Failure to Notify Resident Representative of Repeated Changes in Condition
Penalty
Summary
The deficiency involves the facility’s failure to notify a resident’s Conservator of Person (COP) of significant changes in the resident’s condition over an eight-day period, as required by facility policy. The resident had multiple serious diagnoses, including heart failure, atrial fibrillation, sick sinus syndrome, atherosclerotic heart disease, COPD, and Alzheimer’s disease, and was care planned for monitoring of cardiac status, abnormal breath sounds, difficulty breathing, and signs of heart failure. The resident was cognitively intact per a quarterly MDS, with a BIMS score of 14, and required extensive assistance with ADLs. On one date, APRN #1 was asked to evaluate the resident due to respiratory symptoms and increased wheezing, continued cardiac medications, and ordered a chest x-ray, documenting that the plan was discussed with nursing. On another date, APRN #1 was again asked to evaluate the resident’s respiratory status, but the clinical record from that period did not show that the COP was notified of these changes in condition. Subsequently, nursing documentation showed that the resident became short of breath, with initially normal vital signs, then became hypoxic with an oxygen saturation of 72% on room air, which improved to 93% with 2L oxygen. APRN #1 was notified, administered IV Lasix 40 mg, and ordered STAT labs and a STAT chest x-ray, with continuation of oxygen. The nurse’s note for that event documented that the COP was notified of the change in condition. Later that same day, the resident’s death was pronounced, and the death certificate listed heart failure due to sick sinus syndrome and COPD as the primary cause of death. Review of the clinical record from the earlier dates through the date of death showed no documentation that the COP had been notified of the earlier changes in respiratory condition or the provider evaluations, despite facility policy requiring prompt notification of the resident’s representative for new treatment, acute conditions, deterioration in health, or exacerbation of chronic conditions.
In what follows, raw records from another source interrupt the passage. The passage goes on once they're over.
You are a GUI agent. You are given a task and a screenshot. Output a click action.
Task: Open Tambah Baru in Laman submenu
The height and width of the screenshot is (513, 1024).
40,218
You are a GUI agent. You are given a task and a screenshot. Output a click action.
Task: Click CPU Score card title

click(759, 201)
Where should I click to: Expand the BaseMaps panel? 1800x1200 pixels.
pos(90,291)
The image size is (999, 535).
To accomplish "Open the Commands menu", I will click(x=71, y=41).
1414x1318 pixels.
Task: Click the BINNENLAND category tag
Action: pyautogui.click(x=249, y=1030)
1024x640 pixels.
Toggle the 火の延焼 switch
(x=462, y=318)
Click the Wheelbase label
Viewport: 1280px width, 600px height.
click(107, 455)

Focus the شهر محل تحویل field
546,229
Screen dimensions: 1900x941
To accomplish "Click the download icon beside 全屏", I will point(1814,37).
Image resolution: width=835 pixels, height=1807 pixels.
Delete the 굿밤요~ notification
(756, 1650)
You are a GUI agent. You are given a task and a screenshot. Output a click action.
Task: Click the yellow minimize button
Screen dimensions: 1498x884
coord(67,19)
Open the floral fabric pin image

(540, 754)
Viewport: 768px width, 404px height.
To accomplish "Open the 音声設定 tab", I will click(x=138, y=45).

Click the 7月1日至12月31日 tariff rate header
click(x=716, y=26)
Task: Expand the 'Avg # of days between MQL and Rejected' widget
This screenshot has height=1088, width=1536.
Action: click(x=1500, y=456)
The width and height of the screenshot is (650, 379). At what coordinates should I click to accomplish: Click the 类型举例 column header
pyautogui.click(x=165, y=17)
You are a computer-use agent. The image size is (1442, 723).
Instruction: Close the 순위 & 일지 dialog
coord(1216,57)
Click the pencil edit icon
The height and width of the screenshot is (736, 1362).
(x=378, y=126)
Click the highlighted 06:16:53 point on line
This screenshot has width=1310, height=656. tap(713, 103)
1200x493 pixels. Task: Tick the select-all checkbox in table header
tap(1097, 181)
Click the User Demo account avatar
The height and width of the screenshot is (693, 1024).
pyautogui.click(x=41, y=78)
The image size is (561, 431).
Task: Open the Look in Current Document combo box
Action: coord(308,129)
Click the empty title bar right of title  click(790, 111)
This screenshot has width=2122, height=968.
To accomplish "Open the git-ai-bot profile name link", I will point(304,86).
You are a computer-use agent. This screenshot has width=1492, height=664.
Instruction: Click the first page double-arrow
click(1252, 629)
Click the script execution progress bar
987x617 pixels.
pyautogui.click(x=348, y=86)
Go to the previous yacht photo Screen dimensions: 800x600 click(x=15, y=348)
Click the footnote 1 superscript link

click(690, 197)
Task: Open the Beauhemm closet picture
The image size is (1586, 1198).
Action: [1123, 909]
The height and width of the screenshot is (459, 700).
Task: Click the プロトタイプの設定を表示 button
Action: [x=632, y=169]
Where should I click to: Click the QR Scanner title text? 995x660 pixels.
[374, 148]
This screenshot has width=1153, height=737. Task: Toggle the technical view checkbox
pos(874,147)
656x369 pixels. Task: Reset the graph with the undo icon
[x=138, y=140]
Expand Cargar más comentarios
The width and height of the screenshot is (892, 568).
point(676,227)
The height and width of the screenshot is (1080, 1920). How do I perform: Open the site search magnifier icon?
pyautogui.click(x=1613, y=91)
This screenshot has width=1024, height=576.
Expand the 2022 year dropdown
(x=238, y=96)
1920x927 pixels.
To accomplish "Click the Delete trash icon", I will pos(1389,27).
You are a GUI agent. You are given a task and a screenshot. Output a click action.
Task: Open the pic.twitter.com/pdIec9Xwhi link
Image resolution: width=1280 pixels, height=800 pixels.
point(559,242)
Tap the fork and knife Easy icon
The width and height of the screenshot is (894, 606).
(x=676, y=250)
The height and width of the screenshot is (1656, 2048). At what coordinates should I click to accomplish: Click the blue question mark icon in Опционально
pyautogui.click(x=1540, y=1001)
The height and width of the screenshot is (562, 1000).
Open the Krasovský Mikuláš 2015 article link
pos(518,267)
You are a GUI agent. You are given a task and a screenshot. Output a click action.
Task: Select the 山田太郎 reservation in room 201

Interviews with the President of Clinical Services, APRN #1, and the ADON confirmed that nursing staff should have notified the COP and that the facility failed to follow its Notification of Change Policy during that period.
Failure to Complete Provider-Ordered Chest X-Ray for Resident with Respiratory Symptoms
Penalty
Summary
The deficiency involves the facility’s failure to ensure that a provider-ordered diagnostic test was obtained and documented for a resident experiencing respiratory symptoms and multiple cardiac and pulmonary comorbidities. The resident had diagnoses including heart failure, atrial fibrillation, sick sinus syndrome, atherosclerotic heart disease, COPD, and Alzheimer’s disease, and was care planned for monitoring abnormal breath sounds, difficulty breathing, and signs of heart failure. On 12/15/25, an APRN evaluated the resident for respiratory symptoms, noted increased wheezing, and ordered a chest x-ray, with the plan discussed with nursing. However, the clinical record from 12/15/25 to 12/23/25 contained no chest x-ray order and no documentation explaining why the chest x-ray was not performed, despite facility policy requiring licensed staff receiving verbal orders to enter them into the medical record and follow through with appropriate notifications. Subsequent provider notes on 12/18/25 documented reassessment of the resident’s respiratory status, with no acute cardiopulmonary process noted and no mention of the previously ordered chest x-ray. On 12/23/25, the APRN again evaluated the resident for increased respiratory distress, administered IV Lasix, and ordered a STAT chest x-ray and STAT labs. Nursing documentation that day showed the resident became hypoxic with an oxygen saturation of 72% on room air, was placed on 2L oxygen with improvement to 93%, and that the APRN was notified and provided additional orders. Later that evening, the resident’s death was pronounced. Interviews with the APRN and multiple nurses who worked on the relevant shifts revealed no one could recall receiving or entering the original chest x-ray order, and there was no documentation to indicate why the chest x-ray ordered on 12/15/25 was not completed, constituting a failure to provide necessary care and services according to provider orders.